- **Requirement**:
Read through the listing, and wherever a line holds the word "agent", return it.

- **Supplied data**:
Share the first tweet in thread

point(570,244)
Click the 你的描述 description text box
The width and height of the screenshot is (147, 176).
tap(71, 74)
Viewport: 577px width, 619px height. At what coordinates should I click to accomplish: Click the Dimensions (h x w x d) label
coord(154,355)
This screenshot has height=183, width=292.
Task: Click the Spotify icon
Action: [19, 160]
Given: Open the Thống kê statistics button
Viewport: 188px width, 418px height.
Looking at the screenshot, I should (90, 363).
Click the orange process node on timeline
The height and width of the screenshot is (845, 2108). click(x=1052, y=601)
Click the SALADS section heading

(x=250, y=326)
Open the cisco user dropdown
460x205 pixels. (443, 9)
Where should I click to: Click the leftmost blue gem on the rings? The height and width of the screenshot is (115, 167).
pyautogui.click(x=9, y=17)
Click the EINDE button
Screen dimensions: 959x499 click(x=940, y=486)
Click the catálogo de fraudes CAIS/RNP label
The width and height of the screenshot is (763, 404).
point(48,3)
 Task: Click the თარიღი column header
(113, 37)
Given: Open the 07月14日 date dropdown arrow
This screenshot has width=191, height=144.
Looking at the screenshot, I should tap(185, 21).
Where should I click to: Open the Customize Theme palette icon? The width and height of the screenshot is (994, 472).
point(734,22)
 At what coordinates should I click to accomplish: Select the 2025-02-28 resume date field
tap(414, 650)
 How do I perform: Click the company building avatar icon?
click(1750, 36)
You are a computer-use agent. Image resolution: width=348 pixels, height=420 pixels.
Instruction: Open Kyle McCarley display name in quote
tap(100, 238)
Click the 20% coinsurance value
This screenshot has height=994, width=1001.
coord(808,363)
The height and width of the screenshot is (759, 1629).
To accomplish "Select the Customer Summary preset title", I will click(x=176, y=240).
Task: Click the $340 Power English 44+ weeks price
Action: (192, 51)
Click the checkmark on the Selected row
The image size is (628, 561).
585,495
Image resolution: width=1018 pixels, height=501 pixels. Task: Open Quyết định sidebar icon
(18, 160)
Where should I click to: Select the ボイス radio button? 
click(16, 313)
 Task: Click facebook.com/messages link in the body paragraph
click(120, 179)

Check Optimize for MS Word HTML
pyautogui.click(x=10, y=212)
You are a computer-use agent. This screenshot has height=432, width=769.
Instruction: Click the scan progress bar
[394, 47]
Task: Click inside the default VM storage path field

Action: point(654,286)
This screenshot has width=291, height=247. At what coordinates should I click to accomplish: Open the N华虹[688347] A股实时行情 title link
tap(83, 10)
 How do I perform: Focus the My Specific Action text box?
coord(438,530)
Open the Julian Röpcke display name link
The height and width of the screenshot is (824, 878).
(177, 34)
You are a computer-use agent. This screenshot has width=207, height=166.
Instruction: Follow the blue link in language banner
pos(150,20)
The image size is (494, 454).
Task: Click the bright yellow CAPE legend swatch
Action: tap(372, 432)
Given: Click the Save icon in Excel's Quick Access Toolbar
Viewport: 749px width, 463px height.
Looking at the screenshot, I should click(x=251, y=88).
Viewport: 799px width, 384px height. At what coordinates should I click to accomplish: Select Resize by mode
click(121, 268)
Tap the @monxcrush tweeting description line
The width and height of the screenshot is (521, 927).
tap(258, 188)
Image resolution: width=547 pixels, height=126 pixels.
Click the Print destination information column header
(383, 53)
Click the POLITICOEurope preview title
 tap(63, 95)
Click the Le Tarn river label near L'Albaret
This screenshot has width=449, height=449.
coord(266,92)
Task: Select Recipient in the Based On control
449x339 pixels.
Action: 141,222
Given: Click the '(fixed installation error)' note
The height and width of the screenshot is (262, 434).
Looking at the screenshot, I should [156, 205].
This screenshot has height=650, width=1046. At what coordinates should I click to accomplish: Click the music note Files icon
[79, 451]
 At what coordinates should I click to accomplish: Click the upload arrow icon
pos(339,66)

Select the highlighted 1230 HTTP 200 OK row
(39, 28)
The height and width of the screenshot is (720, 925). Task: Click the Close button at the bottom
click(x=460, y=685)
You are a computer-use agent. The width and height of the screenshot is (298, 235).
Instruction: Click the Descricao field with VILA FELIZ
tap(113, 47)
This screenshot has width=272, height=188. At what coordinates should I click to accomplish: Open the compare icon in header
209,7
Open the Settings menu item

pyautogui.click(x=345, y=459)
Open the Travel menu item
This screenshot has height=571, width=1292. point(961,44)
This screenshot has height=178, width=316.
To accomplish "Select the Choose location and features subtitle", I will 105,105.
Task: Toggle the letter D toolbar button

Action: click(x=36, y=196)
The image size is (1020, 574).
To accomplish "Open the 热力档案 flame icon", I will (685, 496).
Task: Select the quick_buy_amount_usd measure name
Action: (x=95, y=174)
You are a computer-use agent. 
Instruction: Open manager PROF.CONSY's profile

- **Exercise solution**:
You are a computer-use agent. Image resolution: width=348 pixels, height=420 pixels.
You are a computer-use agent. This screenshot has height=432, width=769.
You are a computer-use agent. This screenshot has width=207, height=166.
You are a computer-use agent. The width and height of the screenshot is (298, 235).
You are a computer-use agent. 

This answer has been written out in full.